**PROVIDED DATA**
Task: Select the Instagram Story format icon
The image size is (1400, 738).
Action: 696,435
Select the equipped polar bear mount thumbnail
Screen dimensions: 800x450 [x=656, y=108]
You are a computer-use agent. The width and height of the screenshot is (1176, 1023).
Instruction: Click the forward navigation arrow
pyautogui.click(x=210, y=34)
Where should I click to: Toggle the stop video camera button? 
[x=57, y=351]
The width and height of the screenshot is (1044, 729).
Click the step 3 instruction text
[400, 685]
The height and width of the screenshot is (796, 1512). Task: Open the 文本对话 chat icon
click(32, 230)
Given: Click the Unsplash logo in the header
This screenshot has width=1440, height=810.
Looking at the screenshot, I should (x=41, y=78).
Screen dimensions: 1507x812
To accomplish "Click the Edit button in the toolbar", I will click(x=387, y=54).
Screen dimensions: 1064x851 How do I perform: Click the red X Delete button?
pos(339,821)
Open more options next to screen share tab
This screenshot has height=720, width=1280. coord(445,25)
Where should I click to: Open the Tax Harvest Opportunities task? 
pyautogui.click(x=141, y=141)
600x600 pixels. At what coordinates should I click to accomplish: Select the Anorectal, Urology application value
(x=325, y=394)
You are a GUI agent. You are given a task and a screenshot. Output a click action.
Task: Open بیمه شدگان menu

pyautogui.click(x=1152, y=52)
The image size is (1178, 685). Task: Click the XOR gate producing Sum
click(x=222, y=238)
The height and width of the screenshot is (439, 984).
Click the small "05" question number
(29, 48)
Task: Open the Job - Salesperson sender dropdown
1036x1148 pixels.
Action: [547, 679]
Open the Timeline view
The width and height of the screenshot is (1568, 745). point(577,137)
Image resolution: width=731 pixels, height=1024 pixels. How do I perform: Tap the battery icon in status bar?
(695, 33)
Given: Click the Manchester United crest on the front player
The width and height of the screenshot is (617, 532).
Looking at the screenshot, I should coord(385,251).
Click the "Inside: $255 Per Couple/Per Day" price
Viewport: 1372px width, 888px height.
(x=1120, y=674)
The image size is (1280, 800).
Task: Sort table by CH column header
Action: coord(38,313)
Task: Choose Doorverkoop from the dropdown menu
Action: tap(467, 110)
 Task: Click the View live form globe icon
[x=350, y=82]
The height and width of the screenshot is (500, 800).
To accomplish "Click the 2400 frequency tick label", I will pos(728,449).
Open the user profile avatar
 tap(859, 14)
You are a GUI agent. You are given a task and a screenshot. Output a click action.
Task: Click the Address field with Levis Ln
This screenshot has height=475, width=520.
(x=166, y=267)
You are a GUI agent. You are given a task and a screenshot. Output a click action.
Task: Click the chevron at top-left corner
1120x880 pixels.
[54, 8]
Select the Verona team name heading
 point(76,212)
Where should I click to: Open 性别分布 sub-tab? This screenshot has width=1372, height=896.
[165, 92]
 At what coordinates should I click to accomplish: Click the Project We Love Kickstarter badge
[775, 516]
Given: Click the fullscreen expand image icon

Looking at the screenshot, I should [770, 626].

**DIRECTIONS FOR THIS TASK**
Reproduce the material above line for line, leaving every character unchanged.

**SOLUTION FOR THIS TASK**
Task: Select the Instagram Story format icon
The image size is (1400, 738).
Action: 696,435
Select the equipped polar bear mount thumbnail
Screen dimensions: 800x450 [x=656, y=108]
You are a computer-use agent. The width and height of the screenshot is (1176, 1023).
Instruction: Click the forward navigation arrow
pyautogui.click(x=210, y=34)
Where should I click to: Toggle the stop video camera button? 
[x=57, y=351]
The width and height of the screenshot is (1044, 729).
Click the step 3 instruction text
[400, 685]
The height and width of the screenshot is (796, 1512). Task: Open the 文本对话 chat icon
click(32, 230)
Given: Click the Unsplash logo in the header
This screenshot has width=1440, height=810.
Looking at the screenshot, I should (x=41, y=78).
Screen dimensions: 1507x812
To accomplish "Click the Edit button in the toolbar", I will click(x=387, y=54).
Screen dimensions: 1064x851 How do I perform: Click the red X Delete button?
pos(339,821)
Open more options next to screen share tab
This screenshot has height=720, width=1280. coord(445,25)
Where should I click to: Open the Tax Harvest Opportunities task? 
pyautogui.click(x=141, y=141)
600x600 pixels. At what coordinates should I click to accomplish: Select the Anorectal, Urology application value
(x=325, y=394)
You are a GUI agent. You are given a task and a screenshot. Output a click action.
Task: Open بیمه شدگان menu

pyautogui.click(x=1152, y=52)
The image size is (1178, 685). Task: Click the XOR gate producing Sum
click(x=222, y=238)
The height and width of the screenshot is (439, 984).
Click the small "05" question number
(29, 48)
Task: Open the Job - Salesperson sender dropdown
1036x1148 pixels.
Action: [547, 679]
Open the Timeline view
The width and height of the screenshot is (1568, 745). point(577,137)
Image resolution: width=731 pixels, height=1024 pixels. How do I perform: Tap the battery icon in status bar?
(695, 33)
Given: Click the Manchester United crest on the front player
The width and height of the screenshot is (617, 532).
Looking at the screenshot, I should coord(385,251).
Click the "Inside: $255 Per Couple/Per Day" price
Viewport: 1372px width, 888px height.
(x=1120, y=674)
The image size is (1280, 800).
Task: Sort table by CH column header
Action: coord(38,313)
Task: Choose Doorverkoop from the dropdown menu
Action: tap(467, 110)
 Task: Click the View live form globe icon
[x=350, y=82]
The height and width of the screenshot is (500, 800).
To accomplish "Click the 2400 frequency tick label", I will pos(728,449).
Open the user profile avatar
 tap(859, 14)
You are a GUI agent. You are given a task and a screenshot. Output a click action.
Task: Click the Address field with Levis Ln
This screenshot has height=475, width=520.
(x=166, y=267)
You are a GUI agent. You are given a task and a screenshot. Output a click action.
Task: Click the chevron at top-left corner
1120x880 pixels.
[54, 8]
Select the Verona team name heading
 point(76,212)
Where should I click to: Open 性别分布 sub-tab? This screenshot has width=1372, height=896.
[165, 92]
 At what coordinates should I click to accomplish: Click the Project We Love Kickstarter badge
[775, 516]
Given: Click the fullscreen expand image icon

Looking at the screenshot, I should [770, 626].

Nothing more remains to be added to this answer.